#### EXERCISE:
All of the data beneath this instruction is to be transcribed word for word.

>>>>

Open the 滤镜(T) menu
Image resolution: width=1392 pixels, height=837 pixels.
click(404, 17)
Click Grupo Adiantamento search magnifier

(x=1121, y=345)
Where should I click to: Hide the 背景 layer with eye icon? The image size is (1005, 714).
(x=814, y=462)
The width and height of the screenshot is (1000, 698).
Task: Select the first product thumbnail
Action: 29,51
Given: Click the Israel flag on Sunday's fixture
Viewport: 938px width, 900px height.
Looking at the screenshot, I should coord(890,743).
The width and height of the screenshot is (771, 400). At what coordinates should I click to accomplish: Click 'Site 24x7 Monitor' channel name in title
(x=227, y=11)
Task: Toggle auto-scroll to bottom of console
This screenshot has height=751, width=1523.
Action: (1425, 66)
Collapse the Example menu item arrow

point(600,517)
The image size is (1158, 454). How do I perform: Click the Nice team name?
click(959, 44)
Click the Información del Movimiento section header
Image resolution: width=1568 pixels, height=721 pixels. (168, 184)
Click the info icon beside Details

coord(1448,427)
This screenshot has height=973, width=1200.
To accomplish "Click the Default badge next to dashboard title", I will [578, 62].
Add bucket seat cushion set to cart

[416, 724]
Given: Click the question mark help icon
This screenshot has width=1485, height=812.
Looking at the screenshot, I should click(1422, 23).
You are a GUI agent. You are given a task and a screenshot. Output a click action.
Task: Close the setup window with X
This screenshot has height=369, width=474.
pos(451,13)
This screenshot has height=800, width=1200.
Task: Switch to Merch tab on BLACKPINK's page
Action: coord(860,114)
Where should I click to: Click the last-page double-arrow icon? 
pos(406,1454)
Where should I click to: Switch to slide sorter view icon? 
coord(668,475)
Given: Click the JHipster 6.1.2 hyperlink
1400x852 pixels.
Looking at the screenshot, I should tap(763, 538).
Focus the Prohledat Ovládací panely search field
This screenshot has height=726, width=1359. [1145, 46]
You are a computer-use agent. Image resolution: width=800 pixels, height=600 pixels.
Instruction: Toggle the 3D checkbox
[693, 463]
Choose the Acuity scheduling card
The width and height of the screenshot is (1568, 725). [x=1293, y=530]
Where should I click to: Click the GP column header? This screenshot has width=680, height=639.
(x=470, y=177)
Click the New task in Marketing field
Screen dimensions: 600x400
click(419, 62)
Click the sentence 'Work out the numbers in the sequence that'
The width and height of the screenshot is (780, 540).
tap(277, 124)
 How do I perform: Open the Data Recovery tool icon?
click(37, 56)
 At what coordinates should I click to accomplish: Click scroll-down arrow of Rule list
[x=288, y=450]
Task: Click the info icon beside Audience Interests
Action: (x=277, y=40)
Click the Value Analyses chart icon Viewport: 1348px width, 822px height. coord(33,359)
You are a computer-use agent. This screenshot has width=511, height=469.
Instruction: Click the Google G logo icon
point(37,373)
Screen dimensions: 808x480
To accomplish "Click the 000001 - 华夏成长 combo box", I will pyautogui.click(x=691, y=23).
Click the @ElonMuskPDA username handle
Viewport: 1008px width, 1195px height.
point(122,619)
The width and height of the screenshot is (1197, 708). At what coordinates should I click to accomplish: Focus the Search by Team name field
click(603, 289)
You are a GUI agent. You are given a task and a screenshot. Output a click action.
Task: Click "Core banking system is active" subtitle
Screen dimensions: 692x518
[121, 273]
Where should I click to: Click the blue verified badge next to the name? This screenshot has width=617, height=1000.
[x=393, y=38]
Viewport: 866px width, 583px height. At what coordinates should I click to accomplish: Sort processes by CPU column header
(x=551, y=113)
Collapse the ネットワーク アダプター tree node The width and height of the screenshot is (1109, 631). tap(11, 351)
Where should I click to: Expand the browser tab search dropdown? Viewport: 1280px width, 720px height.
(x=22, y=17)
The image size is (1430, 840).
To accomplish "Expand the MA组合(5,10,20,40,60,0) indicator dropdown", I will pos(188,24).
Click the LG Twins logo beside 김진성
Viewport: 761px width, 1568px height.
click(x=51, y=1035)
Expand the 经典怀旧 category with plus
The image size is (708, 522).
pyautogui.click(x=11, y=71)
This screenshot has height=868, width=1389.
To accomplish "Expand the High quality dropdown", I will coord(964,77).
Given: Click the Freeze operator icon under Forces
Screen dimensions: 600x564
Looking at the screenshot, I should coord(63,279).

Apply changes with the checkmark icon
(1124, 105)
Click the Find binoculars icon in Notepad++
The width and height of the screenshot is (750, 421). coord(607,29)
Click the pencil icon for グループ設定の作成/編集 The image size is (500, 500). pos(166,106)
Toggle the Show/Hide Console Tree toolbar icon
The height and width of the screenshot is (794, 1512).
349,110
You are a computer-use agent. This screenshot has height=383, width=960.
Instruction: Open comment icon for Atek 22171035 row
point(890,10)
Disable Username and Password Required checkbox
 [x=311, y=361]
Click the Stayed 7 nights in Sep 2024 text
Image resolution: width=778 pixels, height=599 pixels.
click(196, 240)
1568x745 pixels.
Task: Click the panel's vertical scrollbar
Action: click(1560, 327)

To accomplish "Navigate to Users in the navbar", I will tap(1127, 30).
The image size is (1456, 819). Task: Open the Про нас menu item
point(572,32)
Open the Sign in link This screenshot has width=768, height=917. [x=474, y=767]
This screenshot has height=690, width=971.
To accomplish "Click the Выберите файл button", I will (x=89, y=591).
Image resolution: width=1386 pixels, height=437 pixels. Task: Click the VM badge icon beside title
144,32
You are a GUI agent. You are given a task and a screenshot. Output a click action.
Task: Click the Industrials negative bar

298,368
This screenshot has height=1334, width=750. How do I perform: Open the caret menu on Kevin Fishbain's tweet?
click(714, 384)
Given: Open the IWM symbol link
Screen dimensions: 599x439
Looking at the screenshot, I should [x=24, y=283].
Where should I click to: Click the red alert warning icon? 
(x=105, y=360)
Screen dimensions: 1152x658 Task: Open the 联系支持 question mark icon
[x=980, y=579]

<<<<

#### ANSWER BELOW:
Open the 滤镜(T) menu
Image resolution: width=1392 pixels, height=837 pixels.
click(404, 17)
Click Grupo Adiantamento search magnifier

(x=1121, y=345)
Where should I click to: Hide the 背景 layer with eye icon? The image size is (1005, 714).
(x=814, y=462)
The width and height of the screenshot is (1000, 698).
Task: Select the first product thumbnail
Action: 29,51
Given: Click the Israel flag on Sunday's fixture
Viewport: 938px width, 900px height.
Looking at the screenshot, I should coord(890,743).
The width and height of the screenshot is (771, 400). At what coordinates should I click to accomplish: Click 'Site 24x7 Monitor' channel name in title
(x=227, y=11)
Task: Toggle auto-scroll to bottom of console
This screenshot has height=751, width=1523.
Action: (1425, 66)
Collapse the Example menu item arrow

point(600,517)
The image size is (1158, 454). How do I perform: Click the Nice team name?
click(959, 44)
Click the Información del Movimiento section header
Image resolution: width=1568 pixels, height=721 pixels. (168, 184)
Click the info icon beside Details

coord(1448,427)
This screenshot has height=973, width=1200.
To accomplish "Click the Default badge next to dashboard title", I will [578, 62].
Add bucket seat cushion set to cart

[416, 724]
Given: Click the question mark help icon
This screenshot has width=1485, height=812.
Looking at the screenshot, I should click(1422, 23).
You are a GUI agent. You are given a task and a screenshot. Output a click action.
Task: Close the setup window with X
This screenshot has height=369, width=474.
pos(451,13)
This screenshot has height=800, width=1200.
Task: Switch to Merch tab on BLACKPINK's page
Action: coord(860,114)
Where should I click to: Click the last-page double-arrow icon? 
pos(406,1454)
Where should I click to: Switch to slide sorter view icon? 
coord(668,475)
Given: Click the JHipster 6.1.2 hyperlink
1400x852 pixels.
Looking at the screenshot, I should tap(763, 538).
Focus the Prohledat Ovládací panely search field
This screenshot has height=726, width=1359. [1145, 46]
You are a computer-use agent. Image resolution: width=800 pixels, height=600 pixels.
Instruction: Toggle the 3D checkbox
[693, 463]
Choose the Acuity scheduling card
The width and height of the screenshot is (1568, 725). [x=1293, y=530]
Where should I click to: Click the GP column header? This screenshot has width=680, height=639.
(x=470, y=177)
Click the New task in Marketing field
Screen dimensions: 600x400
click(419, 62)
Click the sentence 'Work out the numbers in the sequence that'
The width and height of the screenshot is (780, 540).
tap(277, 124)
 How do I perform: Open the Data Recovery tool icon?
click(37, 56)
 At what coordinates should I click to accomplish: Click scroll-down arrow of Rule list
[x=288, y=450]
Task: Click the info icon beside Audience Interests
Action: (x=277, y=40)
Click the Value Analyses chart icon Viewport: 1348px width, 822px height. coord(33,359)
You are a computer-use agent. This screenshot has width=511, height=469.
Instruction: Click the Google G logo icon
point(37,373)
Screen dimensions: 808x480
To accomplish "Click the 000001 - 华夏成长 combo box", I will pyautogui.click(x=691, y=23).
Click the @ElonMuskPDA username handle
Viewport: 1008px width, 1195px height.
point(122,619)
The width and height of the screenshot is (1197, 708). At what coordinates should I click to accomplish: Focus the Search by Team name field
click(603, 289)
You are a GUI agent. You are given a task and a screenshot. Output a click action.
Task: Click "Core banking system is active" subtitle
Screen dimensions: 692x518
[121, 273]
Where should I click to: Click the blue verified badge next to the name? This screenshot has width=617, height=1000.
[x=393, y=38]
Viewport: 866px width, 583px height. At what coordinates should I click to accomplish: Sort processes by CPU column header
(x=551, y=113)
Collapse the ネットワーク アダプター tree node The width and height of the screenshot is (1109, 631). tap(11, 351)
Where should I click to: Expand the browser tab search dropdown? Viewport: 1280px width, 720px height.
(x=22, y=17)
The image size is (1430, 840).
To accomplish "Expand the MA组合(5,10,20,40,60,0) indicator dropdown", I will pos(188,24).
Click the LG Twins logo beside 김진성
Viewport: 761px width, 1568px height.
click(x=51, y=1035)
Expand the 经典怀旧 category with plus
The image size is (708, 522).
pyautogui.click(x=11, y=71)
This screenshot has height=868, width=1389.
To accomplish "Expand the High quality dropdown", I will coord(964,77).
Given: Click the Freeze operator icon under Forces
Screen dimensions: 600x564
Looking at the screenshot, I should coord(63,279).

Apply changes with the checkmark icon
(1124, 105)
Click the Find binoculars icon in Notepad++
The width and height of the screenshot is (750, 421). coord(607,29)
Click the pencil icon for グループ設定の作成/編集 The image size is (500, 500). pos(166,106)
Toggle the Show/Hide Console Tree toolbar icon
The height and width of the screenshot is (794, 1512).
349,110
You are a computer-use agent. This screenshot has height=383, width=960.
Instruction: Open comment icon for Atek 22171035 row
point(890,10)
Disable Username and Password Required checkbox
 [x=311, y=361]
Click the Stayed 7 nights in Sep 2024 text
Image resolution: width=778 pixels, height=599 pixels.
click(196, 240)
1568x745 pixels.
Task: Click the panel's vertical scrollbar
Action: click(1560, 327)

To accomplish "Navigate to Users in the navbar", I will tap(1127, 30).
The image size is (1456, 819). Task: Open the Про нас menu item
point(572,32)
Open the Sign in link This screenshot has width=768, height=917. [x=474, y=767]
This screenshot has height=690, width=971.
To accomplish "Click the Выберите файл button", I will (x=89, y=591).
Image resolution: width=1386 pixels, height=437 pixels. Task: Click the VM badge icon beside title
144,32
You are a GUI agent. You are given a task and a screenshot. Output a click action.
Task: Click the Industrials negative bar

298,368
This screenshot has height=1334, width=750. How do I perform: Open the caret menu on Kevin Fishbain's tweet?
click(714, 384)
Given: Open the IWM symbol link
Screen dimensions: 599x439
Looking at the screenshot, I should [x=24, y=283].
Where should I click to: Click the red alert warning icon? 
(x=105, y=360)
Screen dimensions: 1152x658 Task: Open the 联系支持 question mark icon
[x=980, y=579]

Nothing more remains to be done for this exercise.